DIRECTIONS FOR THIS TASK. Restrict the output to the lines below starting at the one that contains "Title (63, 1889)" and ending at the one that contains "Tiny paw-thletes compete", and restate them word for word, both ends included.

PROVIDED MATERIAL Block Start

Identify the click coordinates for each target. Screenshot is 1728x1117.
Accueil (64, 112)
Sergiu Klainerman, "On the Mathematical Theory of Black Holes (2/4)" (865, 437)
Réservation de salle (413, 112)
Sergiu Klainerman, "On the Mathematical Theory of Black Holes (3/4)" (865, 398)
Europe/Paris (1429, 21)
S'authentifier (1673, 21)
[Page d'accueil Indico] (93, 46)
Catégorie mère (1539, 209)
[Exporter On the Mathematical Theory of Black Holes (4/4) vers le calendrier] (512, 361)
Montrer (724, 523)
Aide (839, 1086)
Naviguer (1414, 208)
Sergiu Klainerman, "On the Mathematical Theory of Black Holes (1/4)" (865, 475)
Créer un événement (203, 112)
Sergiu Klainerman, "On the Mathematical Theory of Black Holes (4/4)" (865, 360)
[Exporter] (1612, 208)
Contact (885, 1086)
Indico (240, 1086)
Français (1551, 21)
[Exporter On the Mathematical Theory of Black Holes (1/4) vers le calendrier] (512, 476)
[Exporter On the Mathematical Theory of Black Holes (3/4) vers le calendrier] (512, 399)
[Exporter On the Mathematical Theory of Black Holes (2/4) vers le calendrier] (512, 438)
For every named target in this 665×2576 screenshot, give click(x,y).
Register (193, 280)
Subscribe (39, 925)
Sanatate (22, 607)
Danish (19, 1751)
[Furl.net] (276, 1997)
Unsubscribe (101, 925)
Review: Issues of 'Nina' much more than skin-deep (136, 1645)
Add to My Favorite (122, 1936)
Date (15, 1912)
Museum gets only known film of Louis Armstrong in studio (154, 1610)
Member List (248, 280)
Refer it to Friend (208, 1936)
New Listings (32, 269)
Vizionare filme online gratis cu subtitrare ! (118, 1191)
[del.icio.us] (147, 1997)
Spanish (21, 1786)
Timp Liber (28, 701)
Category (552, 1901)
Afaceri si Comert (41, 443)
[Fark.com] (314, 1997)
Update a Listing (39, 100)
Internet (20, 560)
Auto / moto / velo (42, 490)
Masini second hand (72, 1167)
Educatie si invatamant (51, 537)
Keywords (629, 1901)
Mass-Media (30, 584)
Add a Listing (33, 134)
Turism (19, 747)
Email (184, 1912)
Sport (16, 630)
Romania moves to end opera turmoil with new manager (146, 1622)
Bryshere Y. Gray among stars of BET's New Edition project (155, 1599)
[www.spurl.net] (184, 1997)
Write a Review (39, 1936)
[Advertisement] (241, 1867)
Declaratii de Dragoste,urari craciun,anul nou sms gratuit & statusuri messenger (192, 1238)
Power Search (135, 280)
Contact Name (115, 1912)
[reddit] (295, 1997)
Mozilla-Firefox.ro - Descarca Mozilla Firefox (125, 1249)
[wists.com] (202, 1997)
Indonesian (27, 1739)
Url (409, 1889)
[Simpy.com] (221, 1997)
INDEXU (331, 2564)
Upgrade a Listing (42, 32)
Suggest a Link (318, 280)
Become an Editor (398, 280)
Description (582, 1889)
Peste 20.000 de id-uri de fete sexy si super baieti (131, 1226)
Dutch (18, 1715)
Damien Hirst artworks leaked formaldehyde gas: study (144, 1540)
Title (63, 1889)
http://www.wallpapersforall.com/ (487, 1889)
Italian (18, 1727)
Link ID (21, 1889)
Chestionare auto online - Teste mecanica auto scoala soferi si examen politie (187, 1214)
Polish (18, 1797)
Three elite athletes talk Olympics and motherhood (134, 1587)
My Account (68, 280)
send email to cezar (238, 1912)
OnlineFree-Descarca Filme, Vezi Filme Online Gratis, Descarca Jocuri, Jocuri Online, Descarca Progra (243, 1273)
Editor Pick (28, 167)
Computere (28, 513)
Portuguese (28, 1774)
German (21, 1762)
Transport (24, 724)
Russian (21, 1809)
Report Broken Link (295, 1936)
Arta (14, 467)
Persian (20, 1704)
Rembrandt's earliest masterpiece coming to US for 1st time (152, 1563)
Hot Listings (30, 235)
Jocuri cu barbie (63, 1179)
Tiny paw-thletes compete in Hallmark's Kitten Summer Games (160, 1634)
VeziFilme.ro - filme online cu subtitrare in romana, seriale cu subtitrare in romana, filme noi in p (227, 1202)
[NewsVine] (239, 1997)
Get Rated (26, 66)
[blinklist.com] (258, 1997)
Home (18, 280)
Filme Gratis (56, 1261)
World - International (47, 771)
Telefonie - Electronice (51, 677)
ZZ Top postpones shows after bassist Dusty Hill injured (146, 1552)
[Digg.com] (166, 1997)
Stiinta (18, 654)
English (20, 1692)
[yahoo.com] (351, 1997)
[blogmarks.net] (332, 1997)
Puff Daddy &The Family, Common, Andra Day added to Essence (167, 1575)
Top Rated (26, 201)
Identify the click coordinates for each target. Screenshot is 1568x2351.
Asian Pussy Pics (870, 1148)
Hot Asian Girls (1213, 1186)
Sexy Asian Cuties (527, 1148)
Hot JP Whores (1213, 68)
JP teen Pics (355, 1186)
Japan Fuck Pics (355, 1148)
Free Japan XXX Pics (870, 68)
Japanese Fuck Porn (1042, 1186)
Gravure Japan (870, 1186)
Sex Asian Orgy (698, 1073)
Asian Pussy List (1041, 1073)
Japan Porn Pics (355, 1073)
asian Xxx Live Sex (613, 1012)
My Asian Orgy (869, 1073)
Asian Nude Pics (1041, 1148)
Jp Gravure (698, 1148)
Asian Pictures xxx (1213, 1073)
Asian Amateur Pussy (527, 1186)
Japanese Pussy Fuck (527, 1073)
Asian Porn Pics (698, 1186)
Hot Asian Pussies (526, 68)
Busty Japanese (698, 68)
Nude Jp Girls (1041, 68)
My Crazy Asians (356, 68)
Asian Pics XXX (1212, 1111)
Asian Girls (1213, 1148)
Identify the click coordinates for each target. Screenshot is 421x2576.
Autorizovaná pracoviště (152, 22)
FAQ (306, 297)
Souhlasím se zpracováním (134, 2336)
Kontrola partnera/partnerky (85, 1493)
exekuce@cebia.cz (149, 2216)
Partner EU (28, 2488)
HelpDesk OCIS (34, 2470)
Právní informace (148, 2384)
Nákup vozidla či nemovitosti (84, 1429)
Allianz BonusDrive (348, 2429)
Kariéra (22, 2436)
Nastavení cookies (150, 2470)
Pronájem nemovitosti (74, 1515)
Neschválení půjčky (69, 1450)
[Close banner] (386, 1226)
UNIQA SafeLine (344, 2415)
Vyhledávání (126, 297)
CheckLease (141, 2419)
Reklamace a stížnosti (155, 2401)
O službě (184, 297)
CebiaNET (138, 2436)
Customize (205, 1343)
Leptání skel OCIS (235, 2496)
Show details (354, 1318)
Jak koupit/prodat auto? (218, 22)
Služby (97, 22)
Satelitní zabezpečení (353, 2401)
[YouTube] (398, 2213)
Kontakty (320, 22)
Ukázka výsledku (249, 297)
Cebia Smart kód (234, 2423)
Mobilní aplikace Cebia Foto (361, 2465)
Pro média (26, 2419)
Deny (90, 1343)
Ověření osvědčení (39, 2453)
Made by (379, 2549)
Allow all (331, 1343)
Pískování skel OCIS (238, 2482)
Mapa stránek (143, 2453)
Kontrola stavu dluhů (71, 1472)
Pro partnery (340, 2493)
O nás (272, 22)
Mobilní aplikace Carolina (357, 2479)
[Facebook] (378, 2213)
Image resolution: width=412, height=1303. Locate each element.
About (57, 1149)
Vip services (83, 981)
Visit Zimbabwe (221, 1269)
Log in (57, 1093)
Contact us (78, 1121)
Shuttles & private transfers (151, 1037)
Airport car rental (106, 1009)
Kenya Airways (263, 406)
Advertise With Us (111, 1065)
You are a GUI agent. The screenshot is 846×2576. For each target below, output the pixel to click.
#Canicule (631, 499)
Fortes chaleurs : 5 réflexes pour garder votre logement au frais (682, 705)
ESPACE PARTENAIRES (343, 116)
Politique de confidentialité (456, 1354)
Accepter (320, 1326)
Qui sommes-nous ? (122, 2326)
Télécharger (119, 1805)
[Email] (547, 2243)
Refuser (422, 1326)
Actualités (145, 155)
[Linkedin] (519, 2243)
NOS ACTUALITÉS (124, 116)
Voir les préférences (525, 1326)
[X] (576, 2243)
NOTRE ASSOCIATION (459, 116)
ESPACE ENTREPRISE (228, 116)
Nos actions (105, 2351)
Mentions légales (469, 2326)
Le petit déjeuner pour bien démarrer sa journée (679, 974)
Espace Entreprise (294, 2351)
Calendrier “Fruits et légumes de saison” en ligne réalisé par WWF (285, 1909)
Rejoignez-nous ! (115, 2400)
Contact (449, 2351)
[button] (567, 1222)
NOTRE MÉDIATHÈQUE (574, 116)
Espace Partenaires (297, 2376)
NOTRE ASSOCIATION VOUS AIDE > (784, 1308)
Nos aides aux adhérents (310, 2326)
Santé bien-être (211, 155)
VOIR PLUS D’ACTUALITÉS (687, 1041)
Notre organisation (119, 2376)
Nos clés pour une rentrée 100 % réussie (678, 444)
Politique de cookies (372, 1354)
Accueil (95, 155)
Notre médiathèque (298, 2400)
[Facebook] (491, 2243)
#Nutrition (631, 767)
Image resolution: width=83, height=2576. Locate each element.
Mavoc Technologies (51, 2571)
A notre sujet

PROVIDED MATERIAL Block End

ANSWER TO THIS EXERCISE.
Title (63, 1889)
http://www.wallpapersforall.com/ (487, 1889)
Italian (18, 1727)
Link ID (21, 1889)
Chestionare auto online - Teste mecanica auto scoala soferi si examen politie (187, 1214)
Polish (18, 1797)
Three elite athletes talk Olympics and motherhood (134, 1587)
My Account (68, 280)
send email to cezar (238, 1912)
OnlineFree-Descarca Filme, Vezi Filme Online Gratis, Descarca Jocuri, Jocuri Online, Descarca Progra (243, 1273)
Editor Pick (28, 167)
Computere (28, 513)
Portuguese (28, 1774)
German (21, 1762)
Transport (24, 724)
Russian (21, 1809)
Report Broken Link (295, 1936)
Arta (14, 467)
Persian (20, 1704)
Rembrandt's earliest masterpiece coming to US for 1st time (152, 1563)
Hot Listings (30, 235)
Jocuri cu barbie (63, 1179)
Tiny paw-thletes compete in Hallmark's Kitten Summer Games (160, 1634)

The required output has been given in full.